Instructions to follow: Once the line with "HOME (833, 898)" is found in the entries below, repeat it and each following line exactly, up to and including the line with "C8-10 fatty alcohol price u... (91, 516)". Add no other lines.

━━ Dataset extract

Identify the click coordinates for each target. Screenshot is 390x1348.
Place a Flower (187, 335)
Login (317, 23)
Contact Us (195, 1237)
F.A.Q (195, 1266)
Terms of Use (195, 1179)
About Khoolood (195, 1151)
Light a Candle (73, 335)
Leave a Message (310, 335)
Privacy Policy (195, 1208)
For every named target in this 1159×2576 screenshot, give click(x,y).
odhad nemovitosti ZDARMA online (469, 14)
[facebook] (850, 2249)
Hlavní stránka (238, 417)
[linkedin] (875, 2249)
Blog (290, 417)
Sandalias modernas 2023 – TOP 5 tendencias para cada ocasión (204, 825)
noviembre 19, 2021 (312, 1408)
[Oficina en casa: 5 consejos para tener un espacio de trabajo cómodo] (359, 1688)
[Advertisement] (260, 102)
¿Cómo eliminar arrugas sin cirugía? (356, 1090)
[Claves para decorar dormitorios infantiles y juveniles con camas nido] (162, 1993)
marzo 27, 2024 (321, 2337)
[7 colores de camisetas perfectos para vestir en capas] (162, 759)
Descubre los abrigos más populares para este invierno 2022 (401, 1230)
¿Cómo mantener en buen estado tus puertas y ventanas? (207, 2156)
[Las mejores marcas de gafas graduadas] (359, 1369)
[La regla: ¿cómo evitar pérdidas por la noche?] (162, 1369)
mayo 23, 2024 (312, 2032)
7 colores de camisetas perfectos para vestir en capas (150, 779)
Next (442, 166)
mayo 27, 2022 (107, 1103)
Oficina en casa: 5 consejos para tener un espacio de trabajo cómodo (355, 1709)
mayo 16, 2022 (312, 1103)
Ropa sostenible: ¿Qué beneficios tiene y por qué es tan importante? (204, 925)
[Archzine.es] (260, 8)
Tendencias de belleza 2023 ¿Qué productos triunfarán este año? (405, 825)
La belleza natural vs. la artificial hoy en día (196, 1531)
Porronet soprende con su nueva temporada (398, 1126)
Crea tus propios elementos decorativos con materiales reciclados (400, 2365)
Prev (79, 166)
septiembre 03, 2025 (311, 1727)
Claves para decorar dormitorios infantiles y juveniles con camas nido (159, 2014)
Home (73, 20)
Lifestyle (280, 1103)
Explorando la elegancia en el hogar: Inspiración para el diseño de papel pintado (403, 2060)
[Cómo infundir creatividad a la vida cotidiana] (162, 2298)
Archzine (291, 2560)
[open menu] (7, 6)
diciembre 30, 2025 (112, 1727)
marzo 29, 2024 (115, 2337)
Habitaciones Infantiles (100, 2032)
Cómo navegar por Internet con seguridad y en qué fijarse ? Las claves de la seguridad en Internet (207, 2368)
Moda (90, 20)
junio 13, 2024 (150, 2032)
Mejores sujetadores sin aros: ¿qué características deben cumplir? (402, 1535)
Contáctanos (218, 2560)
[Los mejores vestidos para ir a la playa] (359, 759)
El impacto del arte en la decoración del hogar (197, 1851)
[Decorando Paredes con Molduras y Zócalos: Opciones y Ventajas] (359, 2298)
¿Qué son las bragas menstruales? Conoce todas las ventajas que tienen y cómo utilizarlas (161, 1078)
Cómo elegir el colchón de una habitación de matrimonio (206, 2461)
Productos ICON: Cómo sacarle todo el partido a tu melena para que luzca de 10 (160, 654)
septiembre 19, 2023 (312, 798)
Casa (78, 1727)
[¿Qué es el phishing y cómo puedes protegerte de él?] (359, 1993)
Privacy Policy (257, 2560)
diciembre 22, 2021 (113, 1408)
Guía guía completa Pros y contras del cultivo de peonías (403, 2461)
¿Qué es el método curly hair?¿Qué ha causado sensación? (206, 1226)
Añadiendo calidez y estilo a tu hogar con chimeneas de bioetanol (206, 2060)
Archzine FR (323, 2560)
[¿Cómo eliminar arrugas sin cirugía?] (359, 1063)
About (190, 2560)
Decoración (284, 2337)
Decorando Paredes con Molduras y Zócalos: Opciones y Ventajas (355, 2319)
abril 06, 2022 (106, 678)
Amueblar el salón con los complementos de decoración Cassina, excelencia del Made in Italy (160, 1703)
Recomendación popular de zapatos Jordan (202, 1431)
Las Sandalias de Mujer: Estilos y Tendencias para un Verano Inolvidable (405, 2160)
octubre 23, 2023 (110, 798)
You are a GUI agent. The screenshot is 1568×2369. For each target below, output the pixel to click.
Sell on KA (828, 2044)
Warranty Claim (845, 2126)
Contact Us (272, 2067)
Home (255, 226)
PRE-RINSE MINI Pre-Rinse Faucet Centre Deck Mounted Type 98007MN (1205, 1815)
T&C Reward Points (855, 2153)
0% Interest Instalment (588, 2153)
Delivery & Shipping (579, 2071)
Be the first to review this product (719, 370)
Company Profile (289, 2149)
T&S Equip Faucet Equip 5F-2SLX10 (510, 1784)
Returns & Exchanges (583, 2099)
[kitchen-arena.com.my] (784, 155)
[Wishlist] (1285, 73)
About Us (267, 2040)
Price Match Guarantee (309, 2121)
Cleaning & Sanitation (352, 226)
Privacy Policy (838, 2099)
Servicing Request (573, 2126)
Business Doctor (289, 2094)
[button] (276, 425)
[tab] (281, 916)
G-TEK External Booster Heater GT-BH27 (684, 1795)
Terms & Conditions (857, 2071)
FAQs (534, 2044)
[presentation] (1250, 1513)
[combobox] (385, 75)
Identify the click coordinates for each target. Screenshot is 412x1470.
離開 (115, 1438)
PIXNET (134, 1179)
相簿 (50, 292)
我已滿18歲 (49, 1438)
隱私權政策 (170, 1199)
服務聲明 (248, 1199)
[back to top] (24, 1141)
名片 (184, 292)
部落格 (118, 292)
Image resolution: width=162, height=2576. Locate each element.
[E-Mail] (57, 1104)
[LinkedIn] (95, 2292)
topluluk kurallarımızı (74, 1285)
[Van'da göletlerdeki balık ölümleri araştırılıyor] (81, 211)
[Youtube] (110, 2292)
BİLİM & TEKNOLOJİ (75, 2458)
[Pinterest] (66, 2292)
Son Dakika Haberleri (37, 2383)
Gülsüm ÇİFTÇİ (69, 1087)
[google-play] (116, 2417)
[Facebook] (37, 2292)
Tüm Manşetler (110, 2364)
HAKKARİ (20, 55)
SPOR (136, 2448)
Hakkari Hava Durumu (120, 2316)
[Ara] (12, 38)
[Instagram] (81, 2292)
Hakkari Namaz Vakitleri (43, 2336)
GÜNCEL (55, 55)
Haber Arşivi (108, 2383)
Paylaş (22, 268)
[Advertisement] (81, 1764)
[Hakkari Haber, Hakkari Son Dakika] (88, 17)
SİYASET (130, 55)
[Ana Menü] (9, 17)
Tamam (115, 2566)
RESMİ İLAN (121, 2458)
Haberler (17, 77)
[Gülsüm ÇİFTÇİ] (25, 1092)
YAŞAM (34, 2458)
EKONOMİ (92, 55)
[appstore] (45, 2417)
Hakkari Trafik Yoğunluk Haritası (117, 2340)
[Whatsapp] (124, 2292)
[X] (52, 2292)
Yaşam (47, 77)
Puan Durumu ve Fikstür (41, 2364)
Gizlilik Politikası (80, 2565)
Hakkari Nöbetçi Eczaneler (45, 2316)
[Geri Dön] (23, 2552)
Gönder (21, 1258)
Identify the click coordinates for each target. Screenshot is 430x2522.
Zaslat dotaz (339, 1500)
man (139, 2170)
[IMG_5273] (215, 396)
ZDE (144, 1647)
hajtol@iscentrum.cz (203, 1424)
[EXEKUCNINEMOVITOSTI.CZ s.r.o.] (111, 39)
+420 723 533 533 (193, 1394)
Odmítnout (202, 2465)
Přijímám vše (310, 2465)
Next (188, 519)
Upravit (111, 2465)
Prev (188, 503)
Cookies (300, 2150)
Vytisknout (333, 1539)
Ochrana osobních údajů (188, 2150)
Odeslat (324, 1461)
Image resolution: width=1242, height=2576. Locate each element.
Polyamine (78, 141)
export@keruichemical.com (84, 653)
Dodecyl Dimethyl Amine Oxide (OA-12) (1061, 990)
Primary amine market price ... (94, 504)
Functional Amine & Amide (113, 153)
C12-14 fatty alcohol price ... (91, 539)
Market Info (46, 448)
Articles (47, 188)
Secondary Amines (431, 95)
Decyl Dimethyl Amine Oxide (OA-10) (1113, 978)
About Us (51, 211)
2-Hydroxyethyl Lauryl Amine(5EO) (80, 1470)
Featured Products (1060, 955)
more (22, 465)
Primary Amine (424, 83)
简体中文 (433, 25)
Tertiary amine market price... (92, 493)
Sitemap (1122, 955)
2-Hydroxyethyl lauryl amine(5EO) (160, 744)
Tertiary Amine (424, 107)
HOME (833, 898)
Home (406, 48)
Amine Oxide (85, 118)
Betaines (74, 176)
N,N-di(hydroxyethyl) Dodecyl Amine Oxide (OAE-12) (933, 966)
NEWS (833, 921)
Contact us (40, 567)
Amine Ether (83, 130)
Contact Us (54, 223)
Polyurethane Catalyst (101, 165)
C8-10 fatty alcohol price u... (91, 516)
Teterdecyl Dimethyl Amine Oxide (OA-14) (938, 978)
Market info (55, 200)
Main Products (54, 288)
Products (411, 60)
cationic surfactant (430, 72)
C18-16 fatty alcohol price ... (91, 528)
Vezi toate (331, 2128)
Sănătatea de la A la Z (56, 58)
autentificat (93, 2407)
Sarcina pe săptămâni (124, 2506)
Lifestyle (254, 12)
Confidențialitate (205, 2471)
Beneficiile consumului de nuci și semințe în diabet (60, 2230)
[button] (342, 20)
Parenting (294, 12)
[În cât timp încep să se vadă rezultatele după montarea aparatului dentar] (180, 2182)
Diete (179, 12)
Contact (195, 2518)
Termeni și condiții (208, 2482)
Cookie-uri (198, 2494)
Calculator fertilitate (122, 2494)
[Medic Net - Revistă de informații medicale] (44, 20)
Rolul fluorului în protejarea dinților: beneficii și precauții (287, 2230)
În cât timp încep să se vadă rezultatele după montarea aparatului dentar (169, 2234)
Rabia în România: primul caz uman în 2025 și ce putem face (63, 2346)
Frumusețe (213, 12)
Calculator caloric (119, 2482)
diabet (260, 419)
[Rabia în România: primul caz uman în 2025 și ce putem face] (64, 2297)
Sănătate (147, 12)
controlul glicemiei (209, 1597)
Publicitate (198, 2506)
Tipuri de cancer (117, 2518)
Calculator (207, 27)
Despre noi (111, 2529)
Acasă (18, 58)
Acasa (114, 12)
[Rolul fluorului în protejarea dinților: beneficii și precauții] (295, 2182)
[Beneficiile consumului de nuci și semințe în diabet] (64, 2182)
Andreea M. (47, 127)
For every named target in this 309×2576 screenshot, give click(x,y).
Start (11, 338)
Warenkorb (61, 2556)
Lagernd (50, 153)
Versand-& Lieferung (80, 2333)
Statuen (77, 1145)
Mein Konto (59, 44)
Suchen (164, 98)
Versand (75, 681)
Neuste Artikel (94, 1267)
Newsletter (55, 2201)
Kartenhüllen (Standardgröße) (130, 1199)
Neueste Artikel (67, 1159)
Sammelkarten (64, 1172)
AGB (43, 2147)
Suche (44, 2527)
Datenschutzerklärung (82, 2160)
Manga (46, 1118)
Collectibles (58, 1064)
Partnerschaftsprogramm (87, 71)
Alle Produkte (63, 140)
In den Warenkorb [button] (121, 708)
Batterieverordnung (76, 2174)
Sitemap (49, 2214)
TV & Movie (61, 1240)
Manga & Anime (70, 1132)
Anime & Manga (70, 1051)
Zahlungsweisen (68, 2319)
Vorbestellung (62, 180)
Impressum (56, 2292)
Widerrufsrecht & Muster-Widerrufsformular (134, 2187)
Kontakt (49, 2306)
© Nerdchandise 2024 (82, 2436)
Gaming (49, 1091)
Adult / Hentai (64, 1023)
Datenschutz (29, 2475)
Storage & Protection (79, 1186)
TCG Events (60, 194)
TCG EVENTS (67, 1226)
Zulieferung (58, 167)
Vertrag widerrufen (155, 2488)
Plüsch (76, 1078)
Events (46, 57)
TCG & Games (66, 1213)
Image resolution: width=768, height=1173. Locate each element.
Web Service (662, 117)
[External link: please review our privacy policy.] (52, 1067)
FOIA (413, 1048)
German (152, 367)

━━━━

Result below:
HOME (833, 898)
Home (406, 48)
Amine Oxide (85, 118)
Betaines (74, 176)
N,N-di(hydroxyethyl) Dodecyl Amine Oxide (OAE-12) (933, 966)
NEWS (833, 921)
Contact us (40, 567)
Amine Ether (83, 130)
Contact Us (54, 223)
Polyurethane Catalyst (101, 165)
C8-10 fatty alcohol price u... (91, 516)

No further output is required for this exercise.